* **WHAT IS EXPECTED**
Lay out all the records below as a two-column CSV with the headers "input" and "output", giving each record its own row with its text under input and its answer under output. Put each value in a single quoted field, replace line breaks with spaces, and leave the pictures out.

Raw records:
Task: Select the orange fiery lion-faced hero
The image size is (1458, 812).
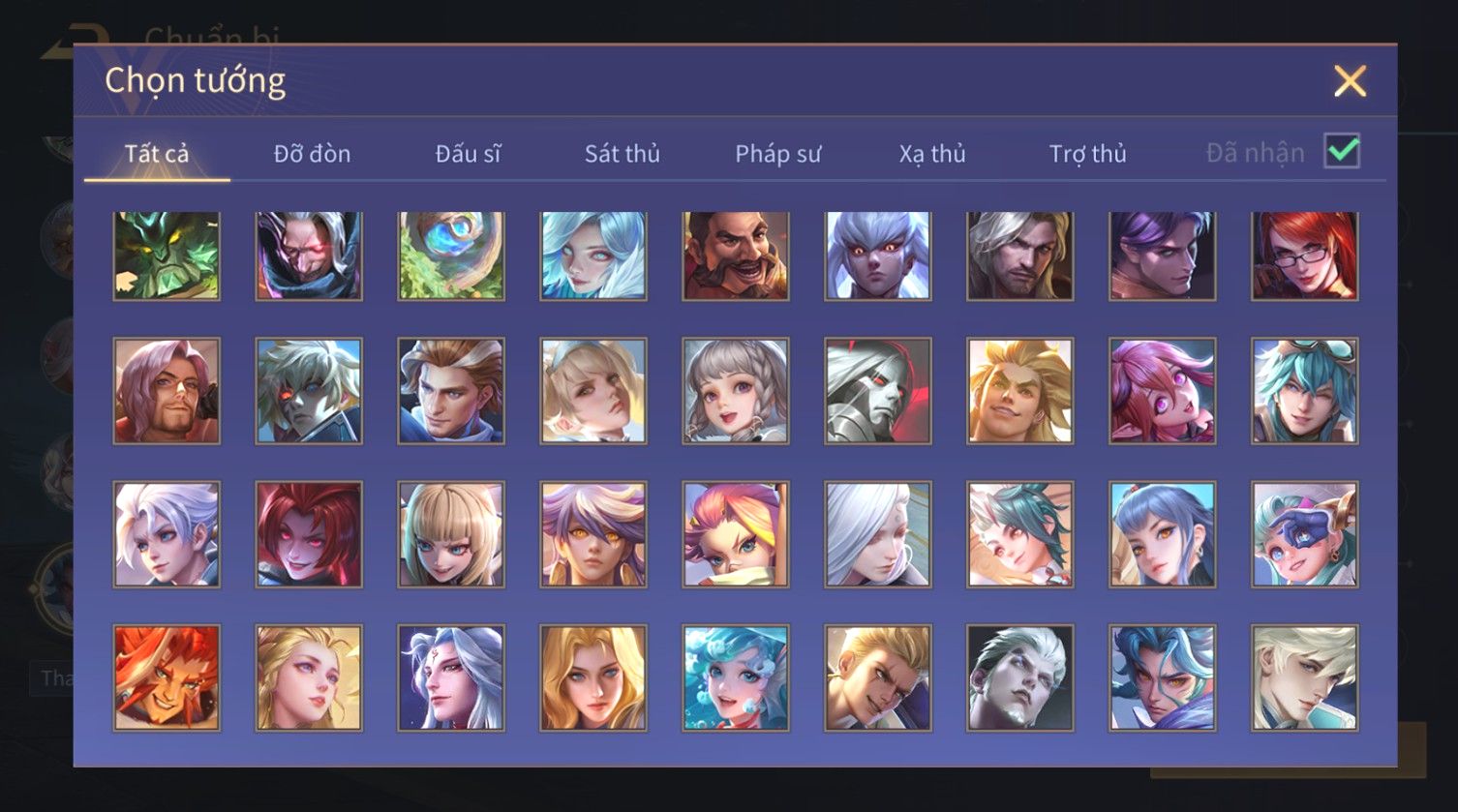Action: pos(167,677)
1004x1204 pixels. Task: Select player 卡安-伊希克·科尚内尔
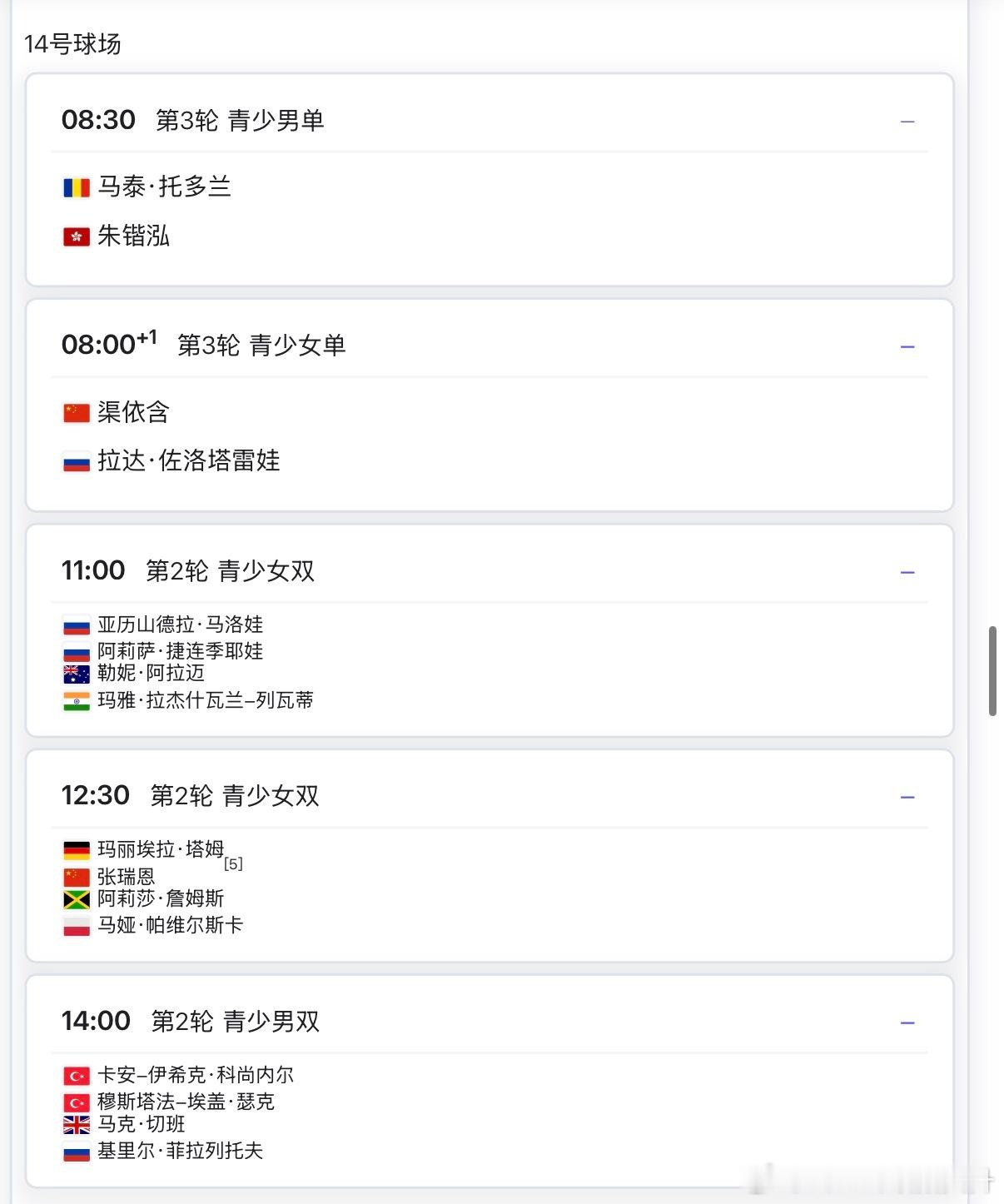point(196,1075)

* **RESULT OF THE EXERCISE**
input,output
"Task: Select the orange fiery lion-faced hero The image size is (1458, 812).","Action: pos(167,677)"
"1004x1204 pixels. Task: Select player 卡安-伊希克·科尚内尔","point(196,1075)"